Começou a valer na terça (1º) a primeira norma nacional chinesa que organiza a divisão de trabalho entre o atendimento humano e o feito por inteligência artificial. Publicada em maio pela Administração Estatal de Regulação de Mercado, ela proíbe a empresa de descumprir uma promessa afirmando que a resposta da IA não representa a posição da companhia ou que conteúdo de algoritmo não tem valor jurídico.
Parece algo distante, mas que deve se tornar cada vez mais comum no mundo inteiro conforme companhias substituem atendimento humano por bots turbinados por LLMs.

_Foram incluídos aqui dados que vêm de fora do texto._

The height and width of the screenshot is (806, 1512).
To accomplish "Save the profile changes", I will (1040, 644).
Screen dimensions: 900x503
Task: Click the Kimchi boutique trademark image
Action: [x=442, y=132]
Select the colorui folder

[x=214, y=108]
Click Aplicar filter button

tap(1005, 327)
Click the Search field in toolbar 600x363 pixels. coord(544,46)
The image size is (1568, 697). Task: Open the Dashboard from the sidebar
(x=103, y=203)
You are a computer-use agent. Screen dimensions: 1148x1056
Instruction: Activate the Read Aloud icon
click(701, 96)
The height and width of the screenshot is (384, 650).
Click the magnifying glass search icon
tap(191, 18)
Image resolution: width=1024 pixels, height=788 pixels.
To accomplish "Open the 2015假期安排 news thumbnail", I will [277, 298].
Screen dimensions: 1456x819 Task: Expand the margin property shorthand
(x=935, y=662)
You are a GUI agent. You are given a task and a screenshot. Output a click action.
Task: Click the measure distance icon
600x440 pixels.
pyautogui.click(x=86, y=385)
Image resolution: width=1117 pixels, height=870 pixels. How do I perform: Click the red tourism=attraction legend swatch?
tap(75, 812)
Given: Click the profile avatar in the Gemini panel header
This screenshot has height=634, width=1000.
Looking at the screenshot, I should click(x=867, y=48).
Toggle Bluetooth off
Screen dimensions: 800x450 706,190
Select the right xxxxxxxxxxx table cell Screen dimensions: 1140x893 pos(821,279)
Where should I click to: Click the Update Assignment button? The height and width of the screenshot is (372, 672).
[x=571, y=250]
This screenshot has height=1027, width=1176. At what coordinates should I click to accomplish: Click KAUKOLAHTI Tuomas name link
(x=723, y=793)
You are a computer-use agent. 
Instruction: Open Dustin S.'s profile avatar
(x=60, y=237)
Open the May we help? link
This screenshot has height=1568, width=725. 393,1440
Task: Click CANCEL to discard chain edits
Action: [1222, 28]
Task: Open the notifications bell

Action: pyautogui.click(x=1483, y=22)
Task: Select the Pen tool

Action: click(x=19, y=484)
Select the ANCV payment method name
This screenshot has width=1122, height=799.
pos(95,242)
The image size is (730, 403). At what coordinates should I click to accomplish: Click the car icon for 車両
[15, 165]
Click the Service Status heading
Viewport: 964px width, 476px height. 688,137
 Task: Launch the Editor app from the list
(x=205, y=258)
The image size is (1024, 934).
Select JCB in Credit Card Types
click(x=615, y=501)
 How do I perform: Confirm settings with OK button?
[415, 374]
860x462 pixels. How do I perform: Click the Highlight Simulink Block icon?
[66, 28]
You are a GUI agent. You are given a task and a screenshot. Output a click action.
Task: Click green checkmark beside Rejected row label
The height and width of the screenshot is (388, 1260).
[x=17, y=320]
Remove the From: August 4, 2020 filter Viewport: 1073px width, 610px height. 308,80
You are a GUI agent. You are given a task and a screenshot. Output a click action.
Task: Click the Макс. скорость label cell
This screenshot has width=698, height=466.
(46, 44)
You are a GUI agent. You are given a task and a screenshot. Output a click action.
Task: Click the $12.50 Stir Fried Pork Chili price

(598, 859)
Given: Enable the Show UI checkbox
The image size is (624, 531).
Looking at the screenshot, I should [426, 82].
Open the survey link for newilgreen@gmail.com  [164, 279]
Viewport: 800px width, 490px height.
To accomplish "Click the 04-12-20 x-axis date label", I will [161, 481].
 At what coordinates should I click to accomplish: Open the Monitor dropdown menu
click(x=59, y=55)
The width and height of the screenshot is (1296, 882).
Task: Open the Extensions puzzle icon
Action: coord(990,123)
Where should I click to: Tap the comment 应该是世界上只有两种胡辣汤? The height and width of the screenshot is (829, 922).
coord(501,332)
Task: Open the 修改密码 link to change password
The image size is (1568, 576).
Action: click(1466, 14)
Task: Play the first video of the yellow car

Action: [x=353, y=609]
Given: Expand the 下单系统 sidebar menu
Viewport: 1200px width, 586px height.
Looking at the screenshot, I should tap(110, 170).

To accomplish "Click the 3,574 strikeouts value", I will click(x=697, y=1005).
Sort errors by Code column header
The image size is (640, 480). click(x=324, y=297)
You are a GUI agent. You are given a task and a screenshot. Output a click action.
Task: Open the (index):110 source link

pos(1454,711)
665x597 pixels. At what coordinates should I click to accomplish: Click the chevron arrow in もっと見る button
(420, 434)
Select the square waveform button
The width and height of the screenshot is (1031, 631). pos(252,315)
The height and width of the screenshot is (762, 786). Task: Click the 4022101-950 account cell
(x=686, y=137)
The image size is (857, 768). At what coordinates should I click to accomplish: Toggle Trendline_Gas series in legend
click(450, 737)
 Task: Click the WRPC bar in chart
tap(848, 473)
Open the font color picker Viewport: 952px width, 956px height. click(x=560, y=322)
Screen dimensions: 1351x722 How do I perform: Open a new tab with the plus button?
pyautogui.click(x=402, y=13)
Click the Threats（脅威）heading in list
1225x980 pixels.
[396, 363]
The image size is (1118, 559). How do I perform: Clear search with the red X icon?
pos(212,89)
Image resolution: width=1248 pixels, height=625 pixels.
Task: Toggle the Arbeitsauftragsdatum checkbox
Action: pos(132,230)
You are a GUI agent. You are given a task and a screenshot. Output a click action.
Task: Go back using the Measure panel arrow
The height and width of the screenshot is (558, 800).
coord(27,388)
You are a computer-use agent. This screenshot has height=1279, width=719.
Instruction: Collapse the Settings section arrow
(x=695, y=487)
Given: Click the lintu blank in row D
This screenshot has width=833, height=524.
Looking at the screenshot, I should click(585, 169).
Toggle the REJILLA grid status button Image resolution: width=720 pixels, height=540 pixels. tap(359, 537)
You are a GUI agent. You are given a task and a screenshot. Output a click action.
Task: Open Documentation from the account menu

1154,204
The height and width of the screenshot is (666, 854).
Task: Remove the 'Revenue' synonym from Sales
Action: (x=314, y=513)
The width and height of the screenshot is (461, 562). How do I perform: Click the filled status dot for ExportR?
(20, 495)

Por lá, a proibição responde a um problema já medido. Em agosto, a Associação Chinesa de Consumidores divulgou que só no primeiro semestre deste ano recebeu 985.928 reclamações, a maioria citando promessas feitas pela IA e negadas depois pela empresa, além da dificuldade de chegar a um atendente e erros factuais em casos como remarcação de passagem.
A norma que passa a valer agora é que, em cenários capazes de gerar confiança razoável, o conteúdo gerado por IAs pode valer como manifestação de vontade do prestador. Além disso, os bots precisarão ser monitorados por um atendente humano e o sistema deve implementar transferência automática nos casos mais difíceis.